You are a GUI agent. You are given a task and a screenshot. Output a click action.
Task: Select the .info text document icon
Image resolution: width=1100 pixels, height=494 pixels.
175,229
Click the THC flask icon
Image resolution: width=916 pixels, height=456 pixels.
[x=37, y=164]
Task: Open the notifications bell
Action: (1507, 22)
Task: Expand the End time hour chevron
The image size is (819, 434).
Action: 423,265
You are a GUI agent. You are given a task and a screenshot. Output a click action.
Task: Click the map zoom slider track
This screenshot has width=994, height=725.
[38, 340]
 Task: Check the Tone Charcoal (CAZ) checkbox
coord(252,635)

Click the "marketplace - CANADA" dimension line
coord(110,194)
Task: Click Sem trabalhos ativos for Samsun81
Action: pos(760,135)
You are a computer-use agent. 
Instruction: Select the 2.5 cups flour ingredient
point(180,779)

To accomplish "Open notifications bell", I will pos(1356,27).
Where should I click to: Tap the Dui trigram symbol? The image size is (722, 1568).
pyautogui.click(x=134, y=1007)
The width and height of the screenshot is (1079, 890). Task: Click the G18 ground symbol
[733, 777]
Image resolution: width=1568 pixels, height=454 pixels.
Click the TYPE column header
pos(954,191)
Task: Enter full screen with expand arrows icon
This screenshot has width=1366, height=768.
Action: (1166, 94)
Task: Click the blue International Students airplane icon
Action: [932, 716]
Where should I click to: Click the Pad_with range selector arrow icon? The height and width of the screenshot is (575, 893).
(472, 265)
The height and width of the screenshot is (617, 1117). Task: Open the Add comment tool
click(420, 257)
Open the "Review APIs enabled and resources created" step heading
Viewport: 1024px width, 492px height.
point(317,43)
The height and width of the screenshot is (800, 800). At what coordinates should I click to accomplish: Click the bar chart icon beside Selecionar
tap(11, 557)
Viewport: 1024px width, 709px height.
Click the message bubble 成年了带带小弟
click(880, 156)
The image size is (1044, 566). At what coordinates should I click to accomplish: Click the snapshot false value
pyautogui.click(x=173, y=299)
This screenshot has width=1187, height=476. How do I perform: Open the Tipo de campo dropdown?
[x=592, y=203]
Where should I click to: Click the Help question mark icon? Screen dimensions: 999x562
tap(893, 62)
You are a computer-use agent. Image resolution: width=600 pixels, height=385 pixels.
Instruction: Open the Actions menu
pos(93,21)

:: Task details ::
Would you print each line of the material exactly?

:: Result ::
You are a GUI agent. You are given a task and a screenshot. Output a click action.
Task: Select the .info text document icon
Image resolution: width=1100 pixels, height=494 pixels.
175,229
Click the THC flask icon
Image resolution: width=916 pixels, height=456 pixels.
[x=37, y=164]
Task: Open the notifications bell
Action: (1507, 22)
Task: Expand the End time hour chevron
The image size is (819, 434).
Action: 423,265
You are a GUI agent. You are given a task and a screenshot. Output a click action.
Task: Click the map zoom slider track
This screenshot has width=994, height=725.
[38, 340]
 Task: Check the Tone Charcoal (CAZ) checkbox
coord(252,635)

Click the "marketplace - CANADA" dimension line
coord(110,194)
Task: Click Sem trabalhos ativos for Samsun81
Action: pos(760,135)
You are a computer-use agent. 
Instruction: Select the 2.5 cups flour ingredient
point(180,779)

To accomplish "Open notifications bell", I will pos(1356,27).
Where should I click to: Tap the Dui trigram symbol? The image size is (722, 1568).
pyautogui.click(x=134, y=1007)
The width and height of the screenshot is (1079, 890). Task: Click the G18 ground symbol
[733, 777]
Image resolution: width=1568 pixels, height=454 pixels.
Click the TYPE column header
pos(954,191)
Task: Enter full screen with expand arrows icon
This screenshot has width=1366, height=768.
Action: (1166, 94)
Task: Click the blue International Students airplane icon
Action: [932, 716]
Where should I click to: Click the Pad_with range selector arrow icon? The height and width of the screenshot is (575, 893).
(472, 265)
The height and width of the screenshot is (617, 1117). Task: Open the Add comment tool
click(420, 257)
Open the "Review APIs enabled and resources created" step heading
Viewport: 1024px width, 492px height.
point(317,43)
The height and width of the screenshot is (800, 800). At what coordinates should I click to accomplish: Click the bar chart icon beside Selecionar
tap(11, 557)
Viewport: 1024px width, 709px height.
Click the message bubble 成年了带带小弟
click(880, 156)
The image size is (1044, 566). At what coordinates should I click to accomplish: Click the snapshot false value
pyautogui.click(x=173, y=299)
This screenshot has width=1187, height=476. How do I perform: Open the Tipo de campo dropdown?
[x=592, y=203]
Where should I click to: Click the Help question mark icon? Screen dimensions: 999x562
tap(893, 62)
You are a computer-use agent. Image resolution: width=600 pixels, height=385 pixels.
Instruction: Open the Actions menu
pos(93,21)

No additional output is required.